Böylece, kültürel ezilmişliklerini ve çelişkilerini, sınıfsal ezilmişliklerin ve çelişkilerin yanına katarak Avrupa’daki siyasal partilerin içinde yer almak yerine; kültürel çelişki-ezilmişlikleri dolayımıyla sınıfsal ezilmişlik ve çelişkilerin dönüştürülmesinde yanyana gelinebilir. Farklılığı koruyarak farklılığın içindeki tüm gizilgüçler, devinimle yaşama akıtılabilir. Böylece, Farklılık; bir mesafede duruştan kaynaklı farklılık kendi dinamizmini de sürekli koruyabilir.

Çok kültürlülük, Çokdillilik Avrupa ulus-devletlerinin konsepti değilse eğer, ancak bu dolayım üzerinden baskılanarak bir konsept haline getirilebilir.

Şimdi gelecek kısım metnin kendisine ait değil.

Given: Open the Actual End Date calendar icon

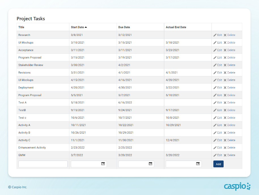Looking at the screenshot, I should (198, 164).
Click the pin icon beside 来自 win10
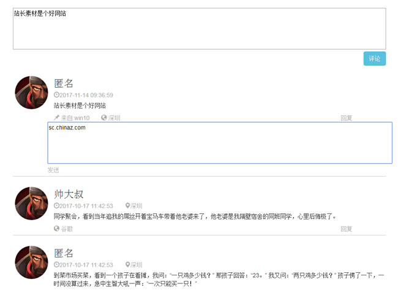Screen dimensions: 398x306 tap(56, 118)
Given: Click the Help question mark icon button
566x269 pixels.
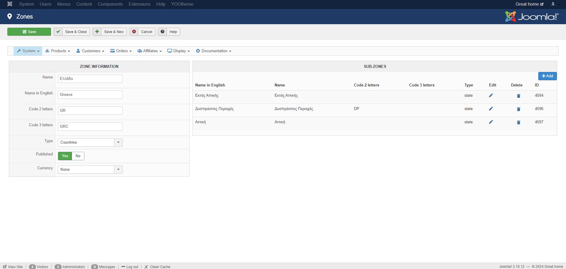Looking at the screenshot, I should pos(162,32).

Buradan bakarsak, Avrupa içinde çokuluslu bir işçi sınıfı birlikteliği veya bağlaşması ancak çok yanlı örgütlenmelerden çıkabilir. Sendikal alandaki birlik, politik ve kültürel alandaki özerklik üzerinden bağlaşma ve birlik.

Avrupa’nın ulus-devlet kadar yeni gerçekliği olarak uluslarüstü bir siyasal yapılanmaya yönelmesi, göçmen hareketinin de bir tek Avrupa ülkesi değil, tüm Avrupa’da özgül bir hareketliliği örgütlenmesine de olanak sunmuyor mu ?

***Bu yazı 27 Kasım 2000 tarihinde kaleme alınmıştır.